:: Exercise ::
Return only those lines of the records below in which "button" appears.

:: Provided data ::
== == ==

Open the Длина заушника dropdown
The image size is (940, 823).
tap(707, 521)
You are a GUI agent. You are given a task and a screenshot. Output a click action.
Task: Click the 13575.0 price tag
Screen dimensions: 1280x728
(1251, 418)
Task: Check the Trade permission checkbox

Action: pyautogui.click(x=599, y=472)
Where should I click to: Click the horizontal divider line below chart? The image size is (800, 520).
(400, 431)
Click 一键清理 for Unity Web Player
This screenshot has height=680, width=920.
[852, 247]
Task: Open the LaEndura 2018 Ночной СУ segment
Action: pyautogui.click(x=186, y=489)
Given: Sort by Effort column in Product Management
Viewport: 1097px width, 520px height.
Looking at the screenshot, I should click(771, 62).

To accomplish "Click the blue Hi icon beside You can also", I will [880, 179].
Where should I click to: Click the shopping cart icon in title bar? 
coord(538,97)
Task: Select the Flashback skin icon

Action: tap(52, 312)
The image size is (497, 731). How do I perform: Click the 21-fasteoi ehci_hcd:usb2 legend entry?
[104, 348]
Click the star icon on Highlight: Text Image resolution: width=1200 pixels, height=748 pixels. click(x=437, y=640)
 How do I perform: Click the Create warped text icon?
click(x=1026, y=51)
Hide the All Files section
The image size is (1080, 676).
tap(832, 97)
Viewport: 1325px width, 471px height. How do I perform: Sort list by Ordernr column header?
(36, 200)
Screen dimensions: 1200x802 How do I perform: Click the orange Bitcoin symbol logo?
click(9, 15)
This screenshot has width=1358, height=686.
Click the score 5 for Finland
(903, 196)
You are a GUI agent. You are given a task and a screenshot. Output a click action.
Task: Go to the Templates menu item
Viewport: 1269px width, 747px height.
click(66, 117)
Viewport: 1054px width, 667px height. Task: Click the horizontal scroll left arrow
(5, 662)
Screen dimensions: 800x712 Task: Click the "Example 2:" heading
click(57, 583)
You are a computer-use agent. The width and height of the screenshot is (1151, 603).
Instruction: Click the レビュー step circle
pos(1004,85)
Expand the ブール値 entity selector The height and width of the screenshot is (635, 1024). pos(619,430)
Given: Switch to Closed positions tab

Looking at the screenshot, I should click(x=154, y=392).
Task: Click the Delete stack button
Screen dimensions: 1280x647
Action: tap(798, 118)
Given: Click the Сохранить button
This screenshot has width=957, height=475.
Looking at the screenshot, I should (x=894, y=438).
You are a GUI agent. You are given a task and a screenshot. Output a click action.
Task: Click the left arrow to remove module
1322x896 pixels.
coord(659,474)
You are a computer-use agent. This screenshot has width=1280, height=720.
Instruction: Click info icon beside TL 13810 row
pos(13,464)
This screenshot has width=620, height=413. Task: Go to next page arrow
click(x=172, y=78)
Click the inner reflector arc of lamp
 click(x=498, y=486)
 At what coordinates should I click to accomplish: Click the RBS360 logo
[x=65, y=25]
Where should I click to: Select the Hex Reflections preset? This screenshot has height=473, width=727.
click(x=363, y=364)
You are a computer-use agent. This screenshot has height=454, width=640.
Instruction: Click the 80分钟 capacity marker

== == ==

:: Your response ::
Task: Click the Delete stack button
Given: Click the Сохранить button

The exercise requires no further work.